Unterschiede bei der Integration
Ebenfalls mit dem ersten Preis bedacht wurde die Bachelorarbeit «Geschlechtsspezifische Unterschiede bei der Integration von Menschen mit einer körperlichen Behinderung in den 1. Arbeitsmarkt». Auch Saphir Ben Dakon hat ihre Abschlussarbeit an der Zürcher Hochschule für Wirtschaft (HWZ) eingereicht. «Ein erfreuliches Zeichen», so Alberto Bondolfi, Leiter des Institutes für Religionswissensschaft der Fondazione Bruno Kessler in Trento, «dass auch in wirtschafts- und sozialwissenschaftlichen Studiengängen in unserem Kanton ethisch relevante Probleme nicht nur rein empirisch, sondern auch prinzipiell und normativ angegangen werden.» Ben Dakon’s Arbeit anerkenne, dass sich in den letzten Jahrzehnten die Einstellung zur Integration behinderter Menschen gewandelt habe, dass in der Schweiz die Integration körperbehinderter Frauen in der Arbeitswelt aber immer noch zusätzlich erschwert sei. Auch für die Kirche, so Bonfadelli, stelle sich die Frage: «Was kann die Kirche für die Integration behinderter Menschen und vor allem behinderter Frauen konkret unternehmen?»

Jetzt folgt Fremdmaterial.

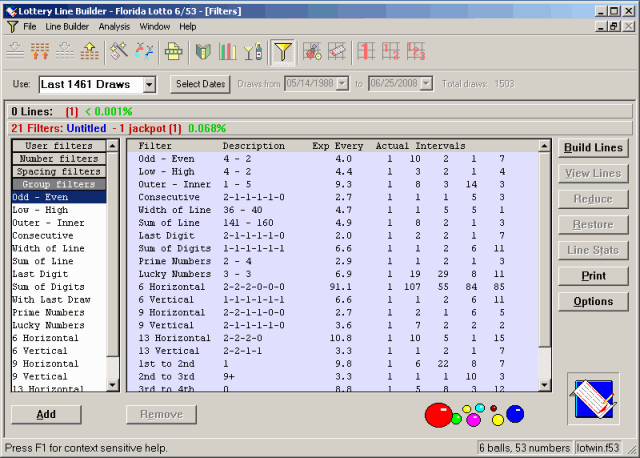
Task: Click the Select Dates button
Action: click(200, 84)
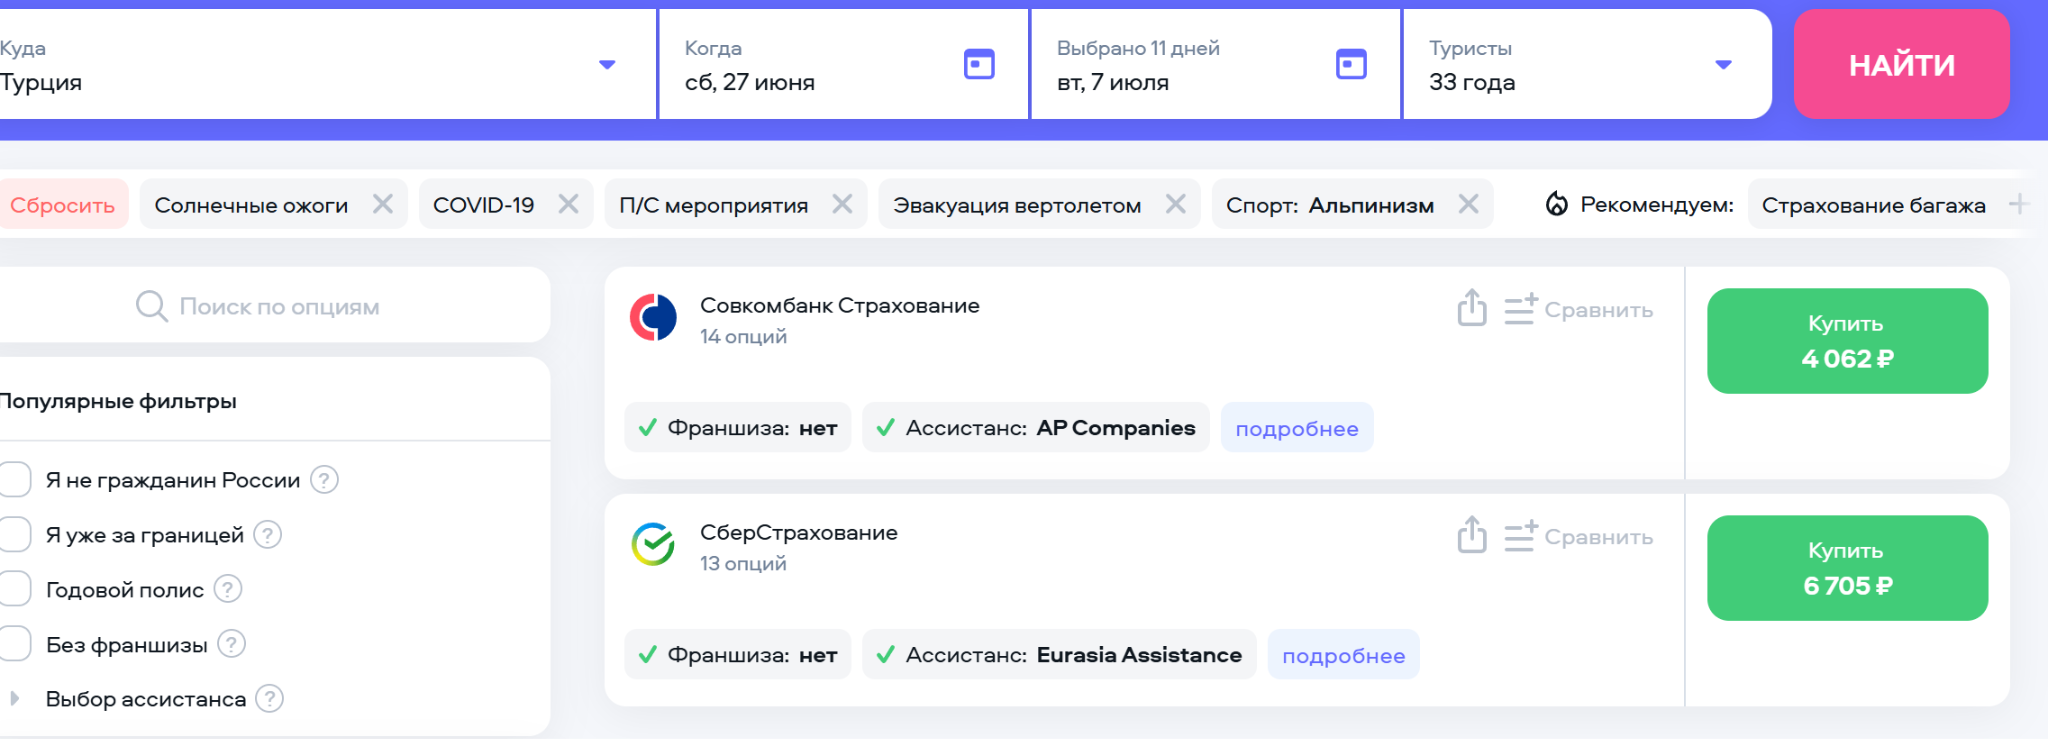Toggle the Без франшизы checkbox

pyautogui.click(x=15, y=644)
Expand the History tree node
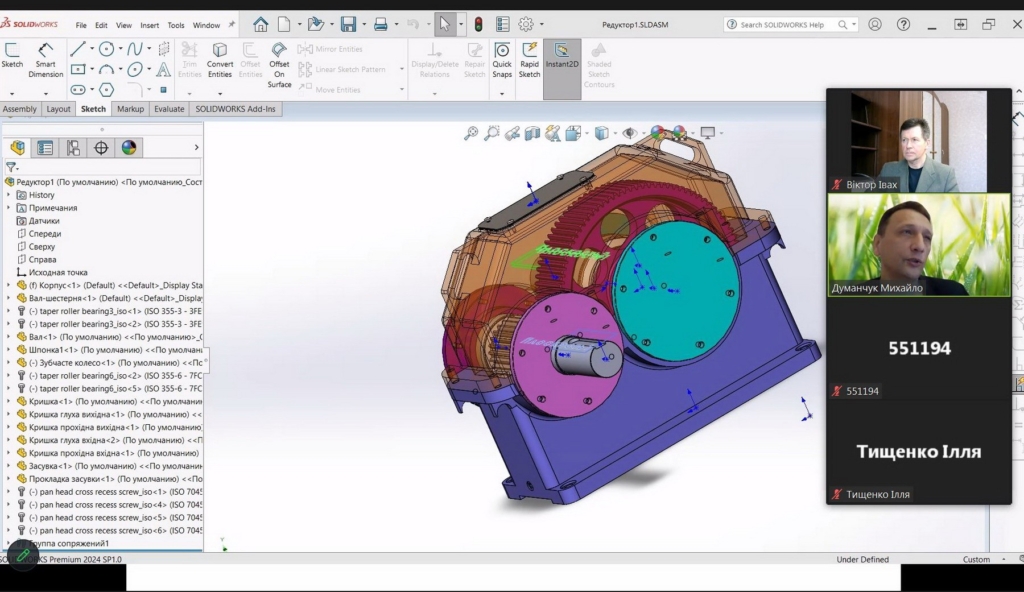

Ermessensspielräume in der Sozialhilfe
Die mit dem zweiten Platz ausgezeichnete Bachelorarbeit «Verwaltungsrechtliche Ermessensspielräume in der Sozialhilfe – Wenn Gesetze keine Antworten geben und Sozialarbeitende professionell handeln müssen» wurde von Simone Müller an der Zürcher Hochschule für Angewandte Wissenschaften (ZHAW) eingereicht. «Die Arbeit von Simone Müller», so Bondolfi, «beschäftigt sich mit der vom Kanton und von den Gemeinden geleisteten Sozialhilfe. … Zu Recht betont sie, dass alle Mitarbeitenden der verschiedenen kantonalen und kommunalen Sozialdienste ihre Leistungen den Klienten gegenüber im Rahmen der bestehenden Gesetze erfüllen müssen.» Die Preisträgerin weise in ihrer Arbeit auf Engpässe und mangelnde Regulierung und auf Grundsätze wie Menschenwürde, Rechtsgleichheit, Wahrung von Treu und Glauben sowie das Recht auf Hilfe in Notlagen hin. Diese Grundsätze würden durch jede konkrete Sozialhilfeleistung konkretisiert.
Ökumenische Bildungslandschaft
Die von Selina Scheiwiller an der Fachhochschule Luzern eingereichte Bachelorarbeit «Analyse der Entwicklung und der aktuellen ökumenischen Bildungslandschaft in der Schweiz» wurde mit dem dritten Platz ausgezeichnet. «Der Titel», so Hanspeter Schmitt, «verrät die konkrete Frage, um die sich Selina Scheiwiller kümmert: Es ist die Struktur und Vernetzung ökumenischer Bildungsarbeit. … Vielleicht wissen Sie, dass es für diese Vernetzung die Anlaufstelle PLUSBILDUNG gibt, die als Verein organisiert ist.» Das alles kostet viel Geld, das von den Mitgliedern, vom Staat und aus kirchlichen Töpfen stammt. Der ethische Kern der Untersuchung liegt für Schmitt «in der Frage nach dem verantwortungsvollen Umgang mit finanziellen Ressourcen. Das ethisch Geniale allerdings besteht darin, dass diese Frage sozusagen von unten her gestellt wird: Welchen Bedarf an Hilfe haben ökumenische Bildungsträger vor Ort, um ihre Aufgaben erfüllen zu können?»